There are many cities divided by a river. Few can claim to be separated by the sea.

Istanbul straddles two continents, and it is the Bosphorus that links these two halves; a mile thoroughfare which links the Sea of Marmara in the west to the Black Sea in the east.

Where other cities’ residents use buses, Istanbulites use ferries. A fleet of passenger vessels ply the waterways between Europe and Asia until the early hours. It’s less than a 20-minute rise from shore to shore.

The Bosphorus was a barrier that frustrated emperors and mighty armies in Istanbul’s long past. Now it’s something people cross for lunch.

The ferries aren’t some tourist-centred cash cow; they’re a commuter’s tool, so they are a slice of Istanbul life on the sea. Labourers and housewives, students and businessmen – everyone uses them. The quayside at Eminonu, on the European side of the city, are as crowded with boats as London’s Oxford Street is with buses.

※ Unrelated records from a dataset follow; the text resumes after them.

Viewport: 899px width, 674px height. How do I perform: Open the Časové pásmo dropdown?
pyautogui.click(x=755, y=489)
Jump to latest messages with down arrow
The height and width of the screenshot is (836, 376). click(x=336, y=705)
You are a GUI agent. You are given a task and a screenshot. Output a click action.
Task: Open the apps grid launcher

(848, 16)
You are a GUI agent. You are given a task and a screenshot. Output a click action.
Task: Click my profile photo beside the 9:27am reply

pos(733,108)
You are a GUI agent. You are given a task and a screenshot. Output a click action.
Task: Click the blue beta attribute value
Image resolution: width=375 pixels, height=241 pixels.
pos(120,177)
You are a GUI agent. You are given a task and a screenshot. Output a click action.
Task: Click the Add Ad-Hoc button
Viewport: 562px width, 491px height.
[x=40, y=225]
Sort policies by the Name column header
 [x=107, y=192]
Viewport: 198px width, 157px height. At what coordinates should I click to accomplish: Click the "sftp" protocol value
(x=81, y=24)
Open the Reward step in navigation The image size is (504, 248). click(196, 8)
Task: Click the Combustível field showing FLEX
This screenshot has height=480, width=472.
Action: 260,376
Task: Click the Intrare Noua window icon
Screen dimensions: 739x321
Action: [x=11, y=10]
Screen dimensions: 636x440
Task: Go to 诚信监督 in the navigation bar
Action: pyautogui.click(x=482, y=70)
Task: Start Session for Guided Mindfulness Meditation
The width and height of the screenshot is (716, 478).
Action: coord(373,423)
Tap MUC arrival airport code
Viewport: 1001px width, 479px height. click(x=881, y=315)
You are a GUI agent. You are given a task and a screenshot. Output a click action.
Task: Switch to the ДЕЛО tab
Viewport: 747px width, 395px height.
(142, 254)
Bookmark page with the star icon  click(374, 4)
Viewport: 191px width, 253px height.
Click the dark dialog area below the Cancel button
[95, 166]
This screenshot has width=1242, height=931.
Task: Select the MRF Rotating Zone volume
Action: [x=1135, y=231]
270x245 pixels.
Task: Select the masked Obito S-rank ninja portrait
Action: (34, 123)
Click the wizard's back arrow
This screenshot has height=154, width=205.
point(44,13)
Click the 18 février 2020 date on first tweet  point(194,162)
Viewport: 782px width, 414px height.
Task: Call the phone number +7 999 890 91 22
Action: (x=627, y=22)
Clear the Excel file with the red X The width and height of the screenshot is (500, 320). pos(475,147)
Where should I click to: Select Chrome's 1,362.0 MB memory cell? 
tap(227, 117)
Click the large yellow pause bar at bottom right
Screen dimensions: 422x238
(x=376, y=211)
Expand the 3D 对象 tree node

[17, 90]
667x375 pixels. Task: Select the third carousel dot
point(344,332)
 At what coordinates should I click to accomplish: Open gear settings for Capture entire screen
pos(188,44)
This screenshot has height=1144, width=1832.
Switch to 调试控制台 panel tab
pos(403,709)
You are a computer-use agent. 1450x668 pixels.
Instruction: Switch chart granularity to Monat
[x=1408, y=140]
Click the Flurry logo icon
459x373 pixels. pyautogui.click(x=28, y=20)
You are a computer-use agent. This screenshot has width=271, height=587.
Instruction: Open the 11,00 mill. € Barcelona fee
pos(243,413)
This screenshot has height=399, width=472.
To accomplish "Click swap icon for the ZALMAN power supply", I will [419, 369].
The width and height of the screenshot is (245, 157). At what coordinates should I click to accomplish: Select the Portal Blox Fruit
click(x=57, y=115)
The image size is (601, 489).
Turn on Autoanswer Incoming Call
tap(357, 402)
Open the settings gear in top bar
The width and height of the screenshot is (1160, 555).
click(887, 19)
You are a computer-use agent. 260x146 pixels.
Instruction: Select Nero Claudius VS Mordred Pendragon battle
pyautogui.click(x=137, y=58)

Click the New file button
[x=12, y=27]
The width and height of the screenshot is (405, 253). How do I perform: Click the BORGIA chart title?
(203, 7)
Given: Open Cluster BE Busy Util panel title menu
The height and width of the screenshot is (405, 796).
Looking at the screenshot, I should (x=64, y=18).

I took this shot on my LOMO LC-Wide during a late autumn visit in 2012. Like any self-respecting seagulls, the gulls of Istanbul trail the ferries, hoping for a scrap of lunch or the weekly shop to be thrown overboard.

It was cold, but a few minutes chill is always worth it on the Bosphorus. This chap and his friends were taking turns to throw scraps of bread to the gulls wheeling behind; the birds swooped to grab the food in mid-air, or else scooped it up from the water.

I blitzed through a few frames as the ferry ploughed its way to the Asian shore, but the best was this, with the smaller fishing boat zooming across the sea in the centre. The Bosphorus is as chaotic as any other part of Istanbul, smaller boats weaving amidst the large, like bikes amid the belching lorries back on shore.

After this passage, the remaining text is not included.